"Being able to express with confidence – passion.
This comes in various flavors from innate communication, enthusiasm for their pleasure over yours, endurance, recovery time, prolonged delights (not in a hurry), stress-released massages, and accommodating pleasures."
"The understanding that life isn’t like porn. Sometimes you finish too early. Sometimes your back hurts, and you have to go easy. Sometimes you just want regular-ass missionary."
"I’ve learned a lot of foreplay does wonders for both partners or multiple partners."
"Long term:Communication. Communicating your needs and desires as well as giving constructive feedback. This skill will literally “make” you the best lover for your partner.
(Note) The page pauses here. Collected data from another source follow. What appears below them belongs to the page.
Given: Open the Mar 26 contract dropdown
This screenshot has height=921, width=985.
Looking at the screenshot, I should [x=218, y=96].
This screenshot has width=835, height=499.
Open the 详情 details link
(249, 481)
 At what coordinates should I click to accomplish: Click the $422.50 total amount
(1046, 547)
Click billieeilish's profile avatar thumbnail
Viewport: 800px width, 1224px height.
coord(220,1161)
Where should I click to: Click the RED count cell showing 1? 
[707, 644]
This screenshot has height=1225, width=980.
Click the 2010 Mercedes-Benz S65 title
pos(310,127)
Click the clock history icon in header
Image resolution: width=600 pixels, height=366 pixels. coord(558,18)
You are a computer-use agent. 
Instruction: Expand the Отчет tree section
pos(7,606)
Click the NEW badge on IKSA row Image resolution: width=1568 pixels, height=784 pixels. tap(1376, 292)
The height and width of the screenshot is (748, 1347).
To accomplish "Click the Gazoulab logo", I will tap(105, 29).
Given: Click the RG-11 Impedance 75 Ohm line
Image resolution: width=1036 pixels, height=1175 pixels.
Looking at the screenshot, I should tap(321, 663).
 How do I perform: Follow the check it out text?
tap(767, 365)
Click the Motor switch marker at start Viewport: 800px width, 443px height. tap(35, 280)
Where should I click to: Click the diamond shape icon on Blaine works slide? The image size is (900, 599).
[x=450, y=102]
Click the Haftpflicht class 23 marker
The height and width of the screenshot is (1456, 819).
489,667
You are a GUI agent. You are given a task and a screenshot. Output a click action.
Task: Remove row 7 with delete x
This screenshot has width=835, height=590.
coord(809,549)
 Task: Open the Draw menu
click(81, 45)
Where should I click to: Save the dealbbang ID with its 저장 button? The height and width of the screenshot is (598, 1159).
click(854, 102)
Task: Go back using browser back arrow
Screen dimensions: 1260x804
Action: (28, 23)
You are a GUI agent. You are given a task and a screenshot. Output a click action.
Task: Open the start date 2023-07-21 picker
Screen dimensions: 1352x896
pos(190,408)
Short term:Attentiveness in men. Confidence in women."
"Good hygiene is a start."
"When someone says “keep going” or “just like that”, keep doing that thing. Don’t try to over perform."
"I would say a spouse, significant other, or lover that actually wants to have sex with you after they have paired up with you. There are so many that “play the game” to make you feel loved, needed, desired. Then after the game is won (by whatever metric they have in their head), they stop playing. They stop initiating the sex and stop responding to the initiation attempts of the other party.
All this does is leave the other half of the relationship wondering what they did wrong, why they are no longer needed, loved, and the big one…desired. The biggest gut-punch comes from the lost feeling of desirability."
"Aftercare. Whether you have kinky sex or just plain vanilla, the best skill and one of the most essential skills to have is being able to be attentive to each other’s needs following sex (this could be cuddling, ensuring the other is not hurt, if something went wrong or unexpected during sex, ensuring you take care of your partner, etc)!"
"Coordinate de orgasm."
"Mindfulness. The more you are in the moment with your partner, the less time you spend thinking about your performance…or the groceries."
"Passion and a desire to please. When those aren’t there, it’s just not nearly as fun."
"Listening. Not just in the bedroom, but outside of it as well. Being a great listener outside the bedroom can make things better in the bedroom."